Deux raisons peuvent justifier cette attitude. Première raison : les uns pensent que Faure Gnassingbé n’a plus rien à dire pour redonner espoir à son peuple, à cause des promesses démagogiques dont ce peuple a été victime. Beaucoup d’engagements pris au cours de ses mandats n’ont pas été traduits dans les faits. Le quotidien des Togolais est encore sujet à caution parce que le fossé entre les dirigeants qui vivent dans l’opulence et ce peuple qui végète dans la misère avec toutes les difficultés de joindre les deux bouts s’accentue au jour le jour. Une situation qui crée du coup des frustrations. Devant cette incapacité d’améliorer les conditions de vie et de travail des Togolais, Faure Gnassingbé n’aurait pas jugé bon de promettre de belles choses à son peuple,  qui, cependant,  ne voit toujours qu’un mirage.

Deuxième raison : Les autres estiment que Faure Gnassingbé n’a aucun égard à son peuple. Indifférent aux souffrances de ce peuple, il continue sa marche, bon gré mal gré, afin de satisfaire les besoins de ceux qui le soutiennent. A quoi bon accéder à la revendication de la majorité si la minorité acquise à sa cause mange à sa faim?

En tout état de cause, lorsqu’un président de république manque d’une adhésion populaire à son projet de société, il lui est difficile de diriger son pays dans la paix. Il est toujours confronté à plusieurs fronts de refus qui remettent en cause la stabilité précaire du pays.

Face à cette situation, Faure Gnassingbé va-t-il continuer à diriger le pays comme une secte qui ne préserve que le bien-être de ses membres ? Toujours est-il que si la gouvernance ne requiert pas l’adhésion nationale, il est probable que le Togo sera permanemment en crise. Le décollage économique émanera d’un consensus national.

En conclusion, l’absence de message de vœu de Faure Gnassingbé  à son peuple est à la fois une honte et un mépris pour le peuple togolais.
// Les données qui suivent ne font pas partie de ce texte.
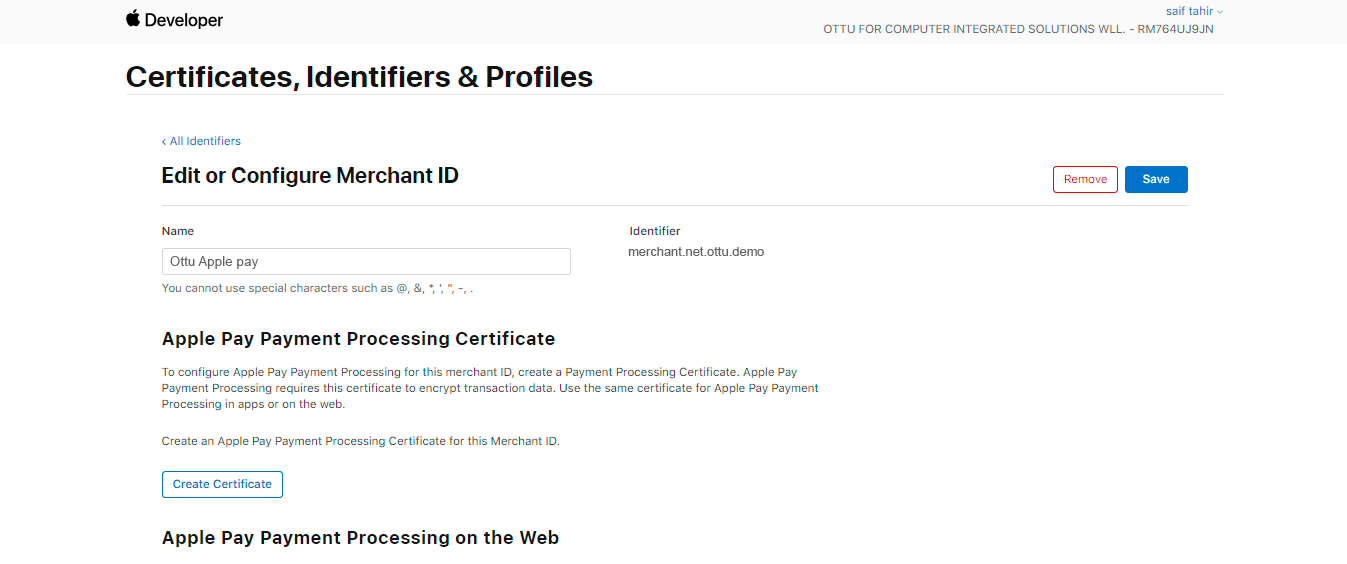The image size is (1347, 564).
Task: Click the Name field label
Action: [178, 231]
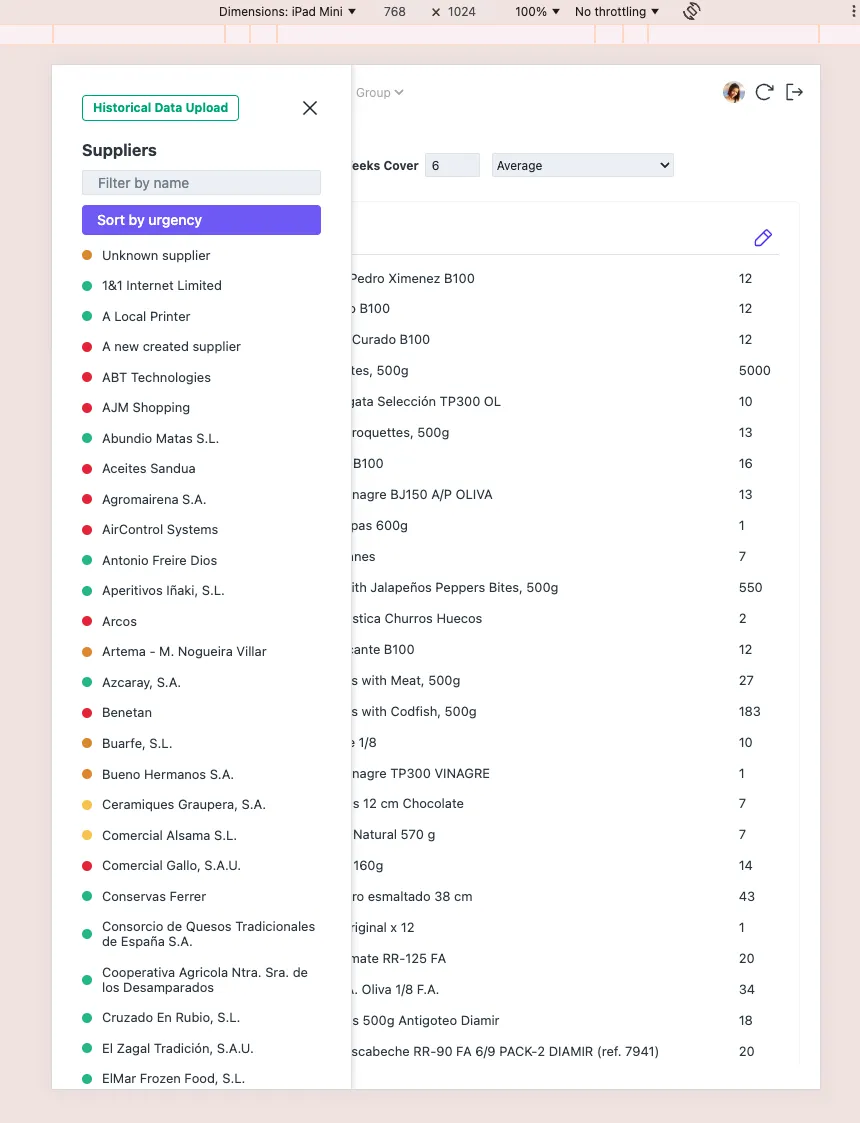Click the Historical Data Upload button
Screen dimensions: 860x1123
click(x=160, y=108)
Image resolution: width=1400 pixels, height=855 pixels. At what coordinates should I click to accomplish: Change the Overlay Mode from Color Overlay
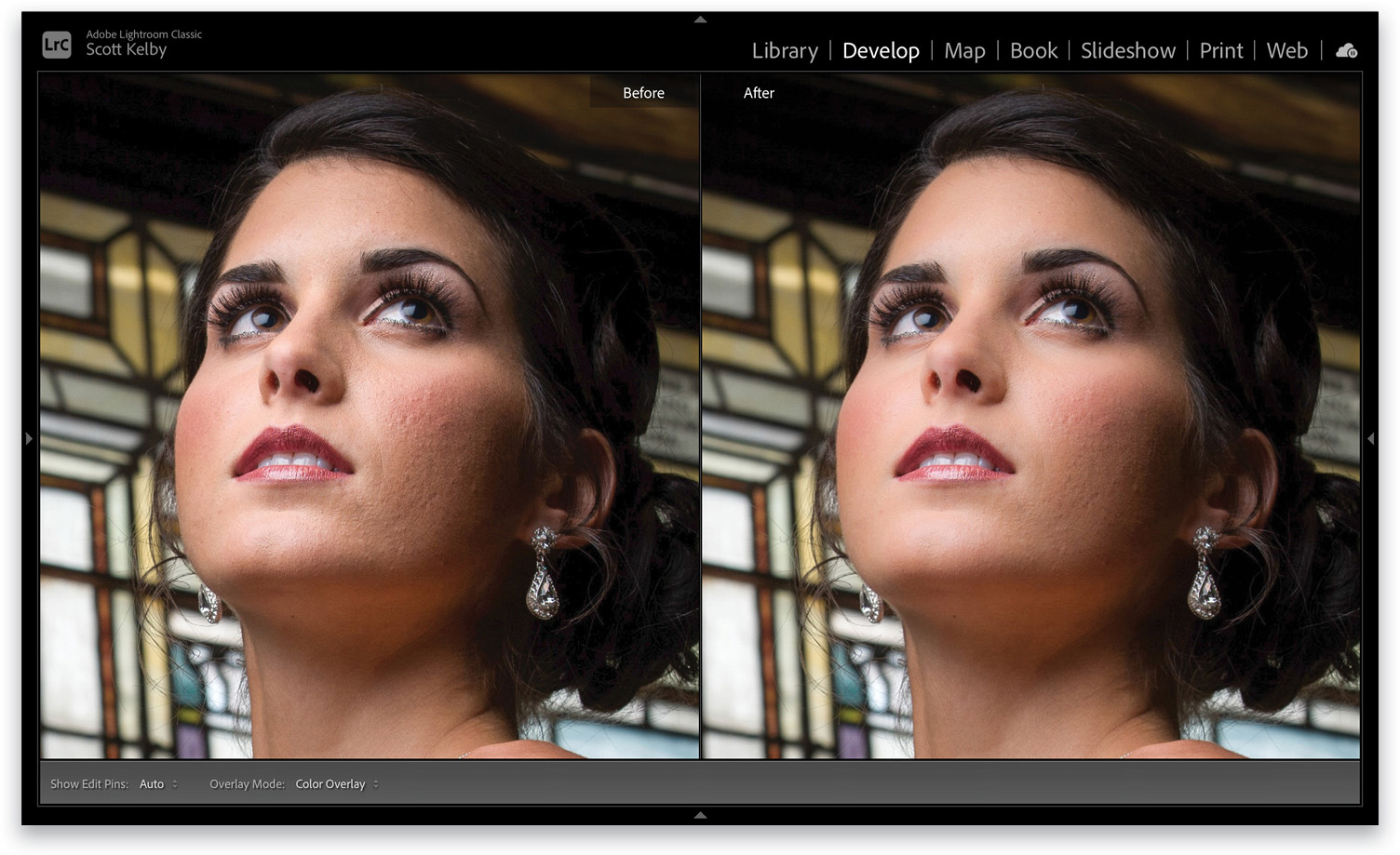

Cette attitude caractérise, enfin, la mal gouvernance  dont le peuple togolais se délecte avec contrainte. Faure Gnassingbé doit savoir que l’injustice, le mensonge et l’ingratitude n’inspirent qu’horreur. Toute chose qui pousse le Togolais à la paresse, à l’indolence et à l’oisiveté qui, malheureusement,  consument beaucoup de belles énergies. Ainsi les talents ou les génies qui ne soutiennent pas Faure Gnassingbé et, dont le pays  a besoin à l’avenir,  sont détruits au nom de la politique sectaire. Doit-on continuer à contraindre les Togolais à regarder dans la même direction? Y aura-t-il une réelle décrispation de la crise politique togolaise ? La précarité et le chômage endémique des jeunes  trouveront-ils solution à l’issue des législatives du 20 décembre 2018 ? Autant  de questions auxquelles Faure Gnassingbé devrait répondre aux Togolais qui sont dans la désespérance totale.